Las personas que oran brillan con mayor intensidad. El personaje principal de los Relatos del Peregrino Ruso (siglo XIX) fue incrementando su brillo con el ejercicio continuo de la oración. El libro trata de un campesino que inició una peregrinación por lugares santos en Ucrania, mientras rezaba todo el tiempo la oración de Jesús: “Señor Jesús, hijo de Dios, ten piedad de mí”.  Esa oración, que llevaba de sus labios a su corazón, se fue haciendo parte de su respiración. Por donde pasaba, el peregrino irradiaba amor, bondad, ternura y generosidad. Todo él brillaba. Poco a poco se fue dando cuenta de que las personas con las que se encontraba se iban haciendo mejores al conocerlo. Él iba irradiando a Jesús.

¿De qué manera podemos estar seguros de brillar, aunque fallemos o estemos pasando momentos difíciles? La gracia de Dios es garantía de brillo, de ahí la importancia de la vida sacramental. Llevamos la huella de Dios en nosotros. Hay que seguir diciéndole “sí”.

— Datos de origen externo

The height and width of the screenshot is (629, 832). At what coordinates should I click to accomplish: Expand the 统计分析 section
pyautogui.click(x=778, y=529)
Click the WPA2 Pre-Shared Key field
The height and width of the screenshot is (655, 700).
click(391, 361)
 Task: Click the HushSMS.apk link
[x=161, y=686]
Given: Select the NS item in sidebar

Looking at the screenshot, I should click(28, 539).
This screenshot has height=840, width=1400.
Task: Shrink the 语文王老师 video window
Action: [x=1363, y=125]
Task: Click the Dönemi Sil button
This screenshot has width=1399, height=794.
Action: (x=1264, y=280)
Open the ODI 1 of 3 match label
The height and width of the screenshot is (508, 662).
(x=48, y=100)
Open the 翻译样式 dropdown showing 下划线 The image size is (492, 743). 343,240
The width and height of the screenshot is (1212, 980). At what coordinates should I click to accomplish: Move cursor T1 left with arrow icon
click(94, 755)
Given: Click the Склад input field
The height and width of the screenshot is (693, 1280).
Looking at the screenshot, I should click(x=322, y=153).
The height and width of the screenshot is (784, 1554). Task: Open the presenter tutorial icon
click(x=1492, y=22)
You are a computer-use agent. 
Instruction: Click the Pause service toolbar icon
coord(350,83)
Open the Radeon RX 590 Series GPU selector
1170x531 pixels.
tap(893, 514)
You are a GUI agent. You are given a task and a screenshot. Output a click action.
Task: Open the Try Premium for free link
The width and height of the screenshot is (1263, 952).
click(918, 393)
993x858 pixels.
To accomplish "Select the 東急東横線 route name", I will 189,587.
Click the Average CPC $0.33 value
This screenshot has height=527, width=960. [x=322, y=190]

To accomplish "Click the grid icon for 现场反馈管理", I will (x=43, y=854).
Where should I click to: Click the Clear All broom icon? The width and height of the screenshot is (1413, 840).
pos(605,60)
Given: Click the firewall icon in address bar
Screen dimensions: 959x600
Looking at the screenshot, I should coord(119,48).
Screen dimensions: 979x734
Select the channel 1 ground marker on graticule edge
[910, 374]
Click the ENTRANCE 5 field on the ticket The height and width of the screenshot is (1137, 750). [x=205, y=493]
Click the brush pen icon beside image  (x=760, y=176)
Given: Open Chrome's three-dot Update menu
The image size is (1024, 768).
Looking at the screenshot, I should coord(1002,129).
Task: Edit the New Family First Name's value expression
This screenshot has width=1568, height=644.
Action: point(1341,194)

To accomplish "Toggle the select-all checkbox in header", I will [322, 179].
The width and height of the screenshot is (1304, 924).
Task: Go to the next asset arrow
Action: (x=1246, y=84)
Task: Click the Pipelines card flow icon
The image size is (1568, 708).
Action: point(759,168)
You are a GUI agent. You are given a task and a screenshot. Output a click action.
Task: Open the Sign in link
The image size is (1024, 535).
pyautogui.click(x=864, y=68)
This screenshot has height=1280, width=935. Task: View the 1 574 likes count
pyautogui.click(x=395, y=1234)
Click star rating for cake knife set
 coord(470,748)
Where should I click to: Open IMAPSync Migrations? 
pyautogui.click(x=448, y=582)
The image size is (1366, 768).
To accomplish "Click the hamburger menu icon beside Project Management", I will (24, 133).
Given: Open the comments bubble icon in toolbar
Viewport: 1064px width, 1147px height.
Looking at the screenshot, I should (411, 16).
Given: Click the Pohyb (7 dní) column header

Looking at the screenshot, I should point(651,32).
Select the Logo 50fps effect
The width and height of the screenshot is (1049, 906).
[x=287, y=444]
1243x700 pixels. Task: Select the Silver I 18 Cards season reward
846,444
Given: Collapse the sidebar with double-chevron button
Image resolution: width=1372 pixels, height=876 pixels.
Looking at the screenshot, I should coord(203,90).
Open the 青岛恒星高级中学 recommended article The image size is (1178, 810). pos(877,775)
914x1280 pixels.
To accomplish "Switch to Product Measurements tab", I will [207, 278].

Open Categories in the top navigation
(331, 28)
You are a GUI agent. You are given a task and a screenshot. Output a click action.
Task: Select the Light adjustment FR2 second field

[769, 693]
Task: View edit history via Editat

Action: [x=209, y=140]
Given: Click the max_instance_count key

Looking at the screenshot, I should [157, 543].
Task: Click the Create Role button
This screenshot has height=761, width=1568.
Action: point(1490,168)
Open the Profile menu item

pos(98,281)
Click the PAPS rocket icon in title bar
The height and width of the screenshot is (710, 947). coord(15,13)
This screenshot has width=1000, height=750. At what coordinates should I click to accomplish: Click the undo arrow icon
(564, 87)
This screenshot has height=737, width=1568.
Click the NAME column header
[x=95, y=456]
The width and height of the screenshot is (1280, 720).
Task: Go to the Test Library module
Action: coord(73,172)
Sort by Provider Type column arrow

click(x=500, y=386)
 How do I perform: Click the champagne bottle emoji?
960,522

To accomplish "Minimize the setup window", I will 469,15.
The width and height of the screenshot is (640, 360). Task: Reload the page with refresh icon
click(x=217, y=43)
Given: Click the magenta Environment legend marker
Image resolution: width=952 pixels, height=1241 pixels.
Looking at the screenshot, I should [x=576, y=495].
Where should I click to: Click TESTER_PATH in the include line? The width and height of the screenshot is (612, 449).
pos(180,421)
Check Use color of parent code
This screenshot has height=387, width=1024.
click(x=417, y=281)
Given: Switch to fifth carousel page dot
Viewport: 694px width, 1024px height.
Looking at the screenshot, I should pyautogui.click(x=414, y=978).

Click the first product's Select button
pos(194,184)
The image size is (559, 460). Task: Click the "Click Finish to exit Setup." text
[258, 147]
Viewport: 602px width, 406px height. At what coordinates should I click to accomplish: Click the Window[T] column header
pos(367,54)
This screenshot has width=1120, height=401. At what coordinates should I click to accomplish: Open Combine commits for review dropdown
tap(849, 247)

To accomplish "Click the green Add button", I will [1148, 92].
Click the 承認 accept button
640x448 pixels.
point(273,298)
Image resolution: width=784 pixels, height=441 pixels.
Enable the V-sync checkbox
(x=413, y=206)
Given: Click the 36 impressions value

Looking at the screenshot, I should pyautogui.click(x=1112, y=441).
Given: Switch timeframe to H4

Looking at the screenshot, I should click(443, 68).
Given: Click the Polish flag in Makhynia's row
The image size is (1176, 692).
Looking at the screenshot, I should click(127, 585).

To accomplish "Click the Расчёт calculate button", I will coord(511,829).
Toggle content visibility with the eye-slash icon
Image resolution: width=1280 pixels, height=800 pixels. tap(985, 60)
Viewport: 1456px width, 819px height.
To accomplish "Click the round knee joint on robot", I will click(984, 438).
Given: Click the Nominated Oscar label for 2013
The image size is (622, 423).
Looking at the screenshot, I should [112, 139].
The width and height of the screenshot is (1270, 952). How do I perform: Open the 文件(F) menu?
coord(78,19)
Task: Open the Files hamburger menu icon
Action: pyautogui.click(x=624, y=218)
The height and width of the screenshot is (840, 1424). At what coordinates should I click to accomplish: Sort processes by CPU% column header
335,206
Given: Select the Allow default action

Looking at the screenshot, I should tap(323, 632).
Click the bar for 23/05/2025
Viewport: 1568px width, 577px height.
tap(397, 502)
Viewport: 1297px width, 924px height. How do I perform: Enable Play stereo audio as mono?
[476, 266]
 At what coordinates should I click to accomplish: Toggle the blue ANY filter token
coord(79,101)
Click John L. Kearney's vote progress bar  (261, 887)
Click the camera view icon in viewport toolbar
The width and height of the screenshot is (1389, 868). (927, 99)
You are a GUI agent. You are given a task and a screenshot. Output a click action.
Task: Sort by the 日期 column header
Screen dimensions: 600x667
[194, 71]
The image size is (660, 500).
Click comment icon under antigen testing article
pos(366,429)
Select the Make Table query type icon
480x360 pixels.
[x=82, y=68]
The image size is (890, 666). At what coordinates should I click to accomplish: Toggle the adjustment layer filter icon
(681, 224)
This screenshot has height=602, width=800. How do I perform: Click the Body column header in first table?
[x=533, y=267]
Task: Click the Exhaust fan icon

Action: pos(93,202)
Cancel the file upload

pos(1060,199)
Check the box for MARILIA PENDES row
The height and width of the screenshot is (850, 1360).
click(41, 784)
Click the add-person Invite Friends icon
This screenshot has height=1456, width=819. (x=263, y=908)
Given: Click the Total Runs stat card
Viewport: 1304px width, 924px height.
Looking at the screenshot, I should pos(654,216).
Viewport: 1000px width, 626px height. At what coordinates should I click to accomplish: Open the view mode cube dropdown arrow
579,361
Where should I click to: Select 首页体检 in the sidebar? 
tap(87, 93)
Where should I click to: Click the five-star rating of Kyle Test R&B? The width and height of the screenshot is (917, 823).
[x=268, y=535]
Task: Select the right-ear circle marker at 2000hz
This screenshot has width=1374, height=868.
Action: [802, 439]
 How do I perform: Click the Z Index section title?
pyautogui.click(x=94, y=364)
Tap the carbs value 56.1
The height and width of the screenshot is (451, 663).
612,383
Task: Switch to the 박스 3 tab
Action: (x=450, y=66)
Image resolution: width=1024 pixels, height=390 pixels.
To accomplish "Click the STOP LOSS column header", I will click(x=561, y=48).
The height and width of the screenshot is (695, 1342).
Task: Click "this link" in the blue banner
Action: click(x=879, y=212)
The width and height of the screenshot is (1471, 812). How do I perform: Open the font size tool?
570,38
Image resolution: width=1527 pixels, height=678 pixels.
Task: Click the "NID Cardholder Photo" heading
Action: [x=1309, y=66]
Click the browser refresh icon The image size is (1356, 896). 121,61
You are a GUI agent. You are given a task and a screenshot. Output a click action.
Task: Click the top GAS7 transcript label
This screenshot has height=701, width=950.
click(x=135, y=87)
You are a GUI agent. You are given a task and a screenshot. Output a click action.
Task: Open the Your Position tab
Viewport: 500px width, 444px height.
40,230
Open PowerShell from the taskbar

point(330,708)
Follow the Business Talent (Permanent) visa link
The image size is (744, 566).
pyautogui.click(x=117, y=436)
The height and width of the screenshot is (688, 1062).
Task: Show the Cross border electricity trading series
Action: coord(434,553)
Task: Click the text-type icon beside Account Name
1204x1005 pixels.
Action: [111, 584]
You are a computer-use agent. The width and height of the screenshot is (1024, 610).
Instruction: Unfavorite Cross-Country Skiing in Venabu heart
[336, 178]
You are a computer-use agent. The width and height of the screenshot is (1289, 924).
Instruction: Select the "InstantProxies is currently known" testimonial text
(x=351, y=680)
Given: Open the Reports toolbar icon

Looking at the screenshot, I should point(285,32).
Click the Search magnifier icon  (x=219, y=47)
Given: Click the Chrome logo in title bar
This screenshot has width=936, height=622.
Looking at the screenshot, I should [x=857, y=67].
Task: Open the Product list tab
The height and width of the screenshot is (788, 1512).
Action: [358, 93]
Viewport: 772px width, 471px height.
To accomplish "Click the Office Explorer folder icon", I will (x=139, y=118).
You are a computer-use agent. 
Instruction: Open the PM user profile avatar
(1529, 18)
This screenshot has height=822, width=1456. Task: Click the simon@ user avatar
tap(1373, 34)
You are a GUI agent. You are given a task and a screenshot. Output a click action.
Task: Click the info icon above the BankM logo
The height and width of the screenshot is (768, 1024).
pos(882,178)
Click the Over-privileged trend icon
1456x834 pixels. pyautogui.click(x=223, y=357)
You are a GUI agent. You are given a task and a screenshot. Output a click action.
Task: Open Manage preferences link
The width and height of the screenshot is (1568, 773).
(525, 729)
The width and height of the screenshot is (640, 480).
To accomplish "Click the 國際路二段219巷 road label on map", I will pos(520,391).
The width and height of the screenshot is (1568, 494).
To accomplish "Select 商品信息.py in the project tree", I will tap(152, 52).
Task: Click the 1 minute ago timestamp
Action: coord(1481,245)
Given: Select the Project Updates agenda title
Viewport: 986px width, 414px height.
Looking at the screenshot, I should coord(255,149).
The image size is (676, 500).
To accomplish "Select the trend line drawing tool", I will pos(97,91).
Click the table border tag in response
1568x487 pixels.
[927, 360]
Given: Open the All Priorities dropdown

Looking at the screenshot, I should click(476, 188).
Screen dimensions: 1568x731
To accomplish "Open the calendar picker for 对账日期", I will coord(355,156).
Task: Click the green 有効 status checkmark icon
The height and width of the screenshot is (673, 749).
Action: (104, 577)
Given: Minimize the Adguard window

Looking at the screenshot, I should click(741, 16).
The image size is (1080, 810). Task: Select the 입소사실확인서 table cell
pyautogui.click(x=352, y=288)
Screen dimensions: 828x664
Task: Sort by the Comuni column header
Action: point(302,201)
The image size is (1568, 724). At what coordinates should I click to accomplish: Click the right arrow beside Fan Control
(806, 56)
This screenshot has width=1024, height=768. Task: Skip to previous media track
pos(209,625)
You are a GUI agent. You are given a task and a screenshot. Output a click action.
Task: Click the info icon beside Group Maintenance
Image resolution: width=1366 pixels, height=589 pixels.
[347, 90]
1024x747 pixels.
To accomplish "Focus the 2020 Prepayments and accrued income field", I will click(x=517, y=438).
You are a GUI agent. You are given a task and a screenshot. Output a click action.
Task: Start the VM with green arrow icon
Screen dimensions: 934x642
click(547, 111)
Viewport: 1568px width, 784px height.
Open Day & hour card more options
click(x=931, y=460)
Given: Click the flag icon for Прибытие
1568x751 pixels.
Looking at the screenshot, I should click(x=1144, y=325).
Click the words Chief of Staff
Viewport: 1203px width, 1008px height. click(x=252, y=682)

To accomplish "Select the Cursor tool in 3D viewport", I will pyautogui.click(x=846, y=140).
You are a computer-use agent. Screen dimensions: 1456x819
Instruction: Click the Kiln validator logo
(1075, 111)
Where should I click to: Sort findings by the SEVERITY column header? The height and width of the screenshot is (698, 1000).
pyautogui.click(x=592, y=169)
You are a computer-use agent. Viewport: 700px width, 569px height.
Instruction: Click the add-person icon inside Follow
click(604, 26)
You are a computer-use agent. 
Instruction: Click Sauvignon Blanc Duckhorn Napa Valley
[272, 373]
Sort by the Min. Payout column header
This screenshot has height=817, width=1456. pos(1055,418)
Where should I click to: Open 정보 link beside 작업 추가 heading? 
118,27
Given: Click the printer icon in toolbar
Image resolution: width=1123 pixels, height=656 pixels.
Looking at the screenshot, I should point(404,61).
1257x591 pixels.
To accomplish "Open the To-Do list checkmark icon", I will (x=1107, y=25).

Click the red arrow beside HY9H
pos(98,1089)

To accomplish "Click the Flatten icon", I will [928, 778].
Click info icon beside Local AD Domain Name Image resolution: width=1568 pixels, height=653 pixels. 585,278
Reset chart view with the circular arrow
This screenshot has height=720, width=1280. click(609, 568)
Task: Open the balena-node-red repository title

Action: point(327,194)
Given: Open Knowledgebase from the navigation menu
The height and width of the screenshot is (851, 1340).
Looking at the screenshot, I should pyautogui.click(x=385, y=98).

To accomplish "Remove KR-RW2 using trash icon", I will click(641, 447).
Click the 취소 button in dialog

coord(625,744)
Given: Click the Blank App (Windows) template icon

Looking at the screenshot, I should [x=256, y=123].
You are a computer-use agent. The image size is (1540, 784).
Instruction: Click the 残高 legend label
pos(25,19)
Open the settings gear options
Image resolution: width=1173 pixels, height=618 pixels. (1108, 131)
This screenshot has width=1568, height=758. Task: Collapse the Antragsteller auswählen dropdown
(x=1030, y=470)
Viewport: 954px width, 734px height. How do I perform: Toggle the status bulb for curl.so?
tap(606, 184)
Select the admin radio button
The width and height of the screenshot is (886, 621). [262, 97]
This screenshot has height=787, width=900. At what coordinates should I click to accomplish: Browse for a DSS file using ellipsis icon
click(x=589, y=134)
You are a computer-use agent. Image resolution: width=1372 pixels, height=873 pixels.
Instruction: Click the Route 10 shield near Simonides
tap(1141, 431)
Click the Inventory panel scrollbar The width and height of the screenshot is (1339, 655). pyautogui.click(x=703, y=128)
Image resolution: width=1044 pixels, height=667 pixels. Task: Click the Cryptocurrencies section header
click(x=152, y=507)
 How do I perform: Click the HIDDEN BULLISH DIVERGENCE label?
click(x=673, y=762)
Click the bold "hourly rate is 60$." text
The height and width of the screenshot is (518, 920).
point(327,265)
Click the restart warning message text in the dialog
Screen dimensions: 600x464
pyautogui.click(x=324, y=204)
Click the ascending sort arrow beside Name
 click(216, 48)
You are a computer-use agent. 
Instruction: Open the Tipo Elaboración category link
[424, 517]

Termino con un fragmento de una oración de San John Henry Newman en la que le pedimos a Jesús que nos convirtamos en luz para otros:

“Jesús mío: ayúdame a esparcir tu fragancia donde quiera que vaya;
inunda mi alma con tu espíritu y tu vida;
llena todo mi ser y toma de él posesión
de tal manera que mi vida no sea en adelante
sino una irradiación de la tuya.

Quédate en mi corazón en una unión tan íntima
que quienes tengan contacto conmigo
puedan sentir en mí tu presencia;
y que al mirarme olviden que yo existo
y no piensen sino en Ti.

Quédate conmigo.
Así podré convertirme en luz para los otros.
Esa luz, oh, Jesús, vendrá toda de Ti;
ni uno solo de sus rayos será mío.

Te serviré apenas de instrumento
para que Tú ilumines a las almas a través de mí”.